3. Upon the completion of the IPO, each share of Class A Common Stock shall be exchanged at a 1:1 ratio for shares of Class B Common Stock.
4. The shares are held of record by the Ariel Mordechai Cohen Living Trust, dated 8/22/2024, for which the Reporting Person is the trustee.
5. The shares are held of record by the Lihi Cohen GST Trust dated February 15, 2020, for which Reporting Person may be deemed to have voting and investment power.
6. The shares are held of record by the Lihi Cohen Non-Exempt Trust dated May 14, 2022, for which Reporting Person may be deemed to have voting and investment power.
7. The shares are held of record by the Shai Cohen GST Trust dated February 15, 2020, for which Reporting Person may be deemed to have voting and investment power.
8. The shares are held of record by the Shai Cohen Non-Exempt Trust dated May 14, 2022, for which Reporting Person may be deemed to have voting and investment power.
9. The shares are held of record by the Sivan Cohen GST Trust dated February 15, 2020, for which Reporting Person may be deemed to have voting and investment power.
10. The shares are held of record by the Sivan Cohen Non-Exempt Trust dated May 14, 2022, for which Reporting Person may be deemed to have voting and investment power.
11. The shares subject to the stock option are fully vested.
12. Immediately following the completion of the IPO, at the election of the Reporting Person, each share of Class A Common Stock issued upon the exercise of the option may be exchanged at a 1:1 ratio for a share of Class B Common Stock.
13. The shares subject to the stock option vests in 48 equal monthly installments beginning on the one-month anniversary of the vesting commencement date, subject to Reporting Person's continued service through each applicable vesting date.

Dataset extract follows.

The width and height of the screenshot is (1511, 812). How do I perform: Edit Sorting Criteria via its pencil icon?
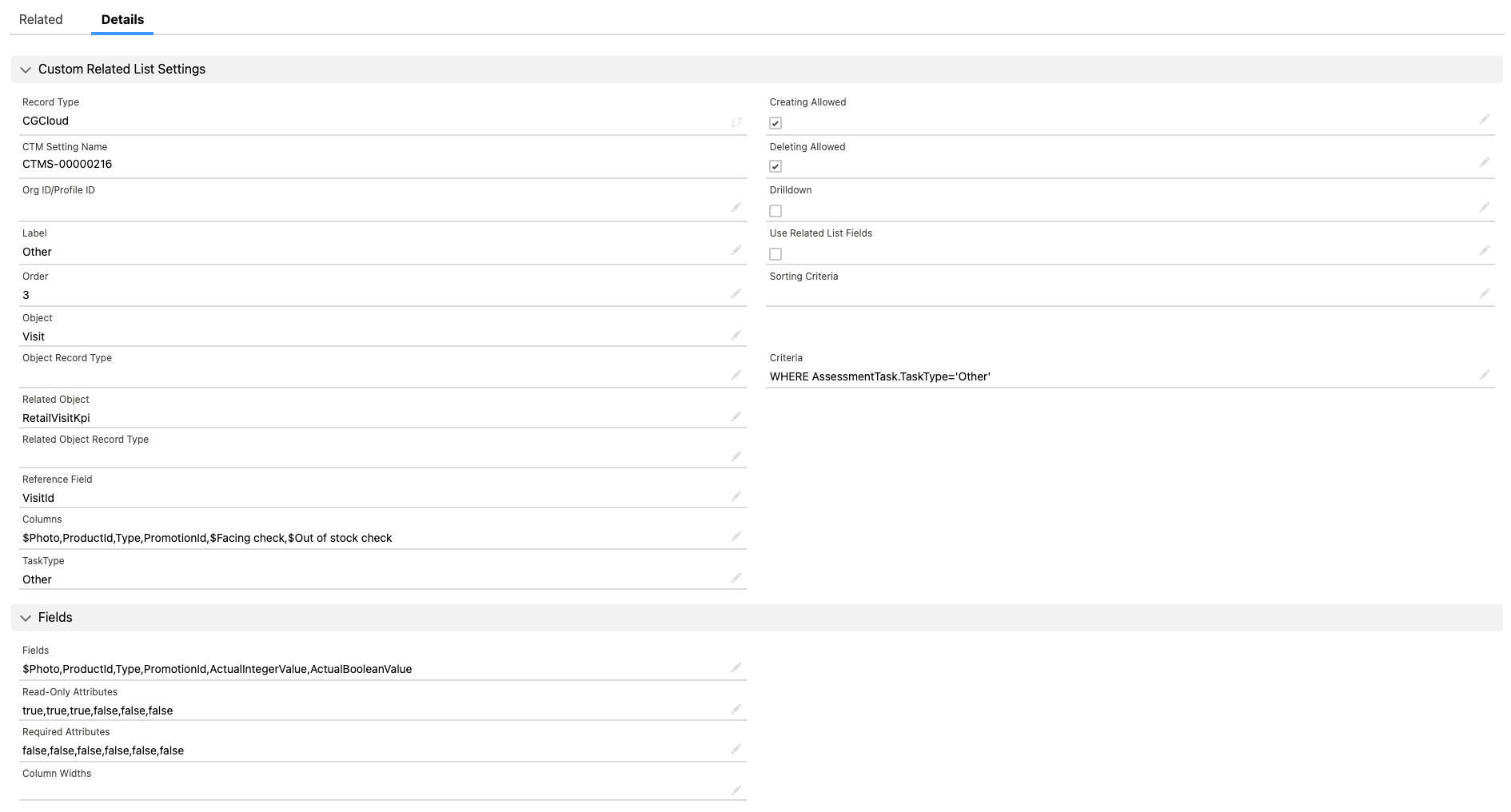coord(1485,293)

14. The shares subject to the stock option vests with respect to 25% of the shares subject to the stock option on the first anniversary of the vesting commencement date, and the remaining 75% of the shares subject to the stock option vest in equal monthly installments over the following three years, subject to Reporting Person's continued service through each applicable vesting date.
/s/ Howard Baik, Attorney-in-Fact 10/29/2025
** Signature of Reporting Person Date
Reminder: Report on a separate line for each class of securities beneficially owned directly or indirectly.
* If the form is filed by more than one reporting person, see Instruction 5 (b)(v).
** Intentional misstatements or omissions of facts constitute Federal Criminal Violations See 18 U.S.C. 1001 and 15 U.S.C. 78ff(a).
Note: File three copies of this Form, one of which must be manually signed. If space is insufficient, see Instruction 6 for procedure.
Persons who respond to the collection of information contained in this form are not required to respond unless the form displays a currently valid OMB Number.